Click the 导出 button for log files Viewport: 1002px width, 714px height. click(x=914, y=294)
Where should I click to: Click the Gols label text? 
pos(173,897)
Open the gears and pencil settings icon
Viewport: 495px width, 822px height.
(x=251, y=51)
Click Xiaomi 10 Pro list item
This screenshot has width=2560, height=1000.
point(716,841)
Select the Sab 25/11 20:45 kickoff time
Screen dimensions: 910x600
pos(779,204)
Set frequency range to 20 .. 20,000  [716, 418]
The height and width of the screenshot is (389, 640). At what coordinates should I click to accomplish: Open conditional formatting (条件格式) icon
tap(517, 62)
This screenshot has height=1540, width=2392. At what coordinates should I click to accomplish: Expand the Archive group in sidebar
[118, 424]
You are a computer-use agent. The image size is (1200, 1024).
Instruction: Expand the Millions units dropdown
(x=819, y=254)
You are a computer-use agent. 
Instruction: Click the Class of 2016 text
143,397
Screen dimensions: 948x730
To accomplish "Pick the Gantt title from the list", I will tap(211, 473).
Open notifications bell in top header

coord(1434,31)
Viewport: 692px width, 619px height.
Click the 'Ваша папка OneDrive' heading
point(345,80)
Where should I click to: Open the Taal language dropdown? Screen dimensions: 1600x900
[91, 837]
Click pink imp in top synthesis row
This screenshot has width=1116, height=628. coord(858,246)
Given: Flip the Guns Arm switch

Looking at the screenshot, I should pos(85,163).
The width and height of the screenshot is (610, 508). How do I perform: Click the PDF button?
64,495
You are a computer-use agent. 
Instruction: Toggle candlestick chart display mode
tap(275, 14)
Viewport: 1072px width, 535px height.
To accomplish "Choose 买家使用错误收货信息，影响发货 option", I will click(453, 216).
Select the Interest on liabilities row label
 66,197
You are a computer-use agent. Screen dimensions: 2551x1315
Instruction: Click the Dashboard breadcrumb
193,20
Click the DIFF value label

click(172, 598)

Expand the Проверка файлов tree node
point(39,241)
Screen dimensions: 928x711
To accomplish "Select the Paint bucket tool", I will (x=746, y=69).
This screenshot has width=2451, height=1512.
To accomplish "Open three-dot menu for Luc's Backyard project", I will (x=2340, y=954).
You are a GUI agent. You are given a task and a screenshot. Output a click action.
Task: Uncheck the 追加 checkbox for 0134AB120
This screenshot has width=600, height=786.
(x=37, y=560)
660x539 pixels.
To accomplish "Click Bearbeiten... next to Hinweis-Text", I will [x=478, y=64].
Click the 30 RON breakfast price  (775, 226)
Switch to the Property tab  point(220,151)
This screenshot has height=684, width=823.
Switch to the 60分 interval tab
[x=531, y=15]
-- -- --
Given request:
Reproduce all of the lines above without any changes.

Task solution:
Click the 导出 button for log files Viewport: 1002px width, 714px height. click(x=914, y=294)
Where should I click to: Click the Gols label text? 
pos(173,897)
Open the gears and pencil settings icon
Viewport: 495px width, 822px height.
(x=251, y=51)
Click Xiaomi 10 Pro list item
This screenshot has width=2560, height=1000.
point(716,841)
Select the Sab 25/11 20:45 kickoff time
Screen dimensions: 910x600
pos(779,204)
Set frequency range to 20 .. 20,000  [716, 418]
The height and width of the screenshot is (389, 640). At what coordinates should I click to accomplish: Open conditional formatting (条件格式) icon
tap(517, 62)
This screenshot has height=1540, width=2392. At what coordinates should I click to accomplish: Expand the Archive group in sidebar
[118, 424]
You are a computer-use agent. The image size is (1200, 1024).
Instruction: Expand the Millions units dropdown
(x=819, y=254)
You are a computer-use agent. 
Instruction: Click the Class of 2016 text
143,397
Screen dimensions: 948x730
To accomplish "Pick the Gantt title from the list", I will tap(211, 473).
Open notifications bell in top header

coord(1434,31)
Viewport: 692px width, 619px height.
Click the 'Ваша папка OneDrive' heading
point(345,80)
Where should I click to: Open the Taal language dropdown? Screen dimensions: 1600x900
[91, 837]
Click pink imp in top synthesis row
This screenshot has width=1116, height=628. coord(858,246)
Given: Flip the Guns Arm switch

Looking at the screenshot, I should pos(85,163).
The width and height of the screenshot is (610, 508). How do I perform: Click the PDF button?
64,495
You are a computer-use agent. 
Instruction: Toggle candlestick chart display mode
tap(275, 14)
Viewport: 1072px width, 535px height.
To accomplish "Choose 买家使用错误收货信息，影响发货 option", I will click(453, 216).
Select the Interest on liabilities row label
 66,197
You are a computer-use agent. Screen dimensions: 2551x1315
Instruction: Click the Dashboard breadcrumb
193,20
Click the DIFF value label

click(172, 598)

Expand the Проверка файлов tree node
point(39,241)
Screen dimensions: 928x711
To accomplish "Select the Paint bucket tool", I will (x=746, y=69).
This screenshot has width=2451, height=1512.
To accomplish "Open three-dot menu for Luc's Backyard project", I will (x=2340, y=954).
You are a GUI agent. You are given a task and a screenshot. Output a click action.
Task: Uncheck the 追加 checkbox for 0134AB120
This screenshot has width=600, height=786.
(x=37, y=560)
660x539 pixels.
To accomplish "Click Bearbeiten... next to Hinweis-Text", I will [x=478, y=64].
Click the 30 RON breakfast price  (775, 226)
Switch to the Property tab  point(220,151)
This screenshot has height=684, width=823.
Switch to the 60分 interval tab
[x=531, y=15]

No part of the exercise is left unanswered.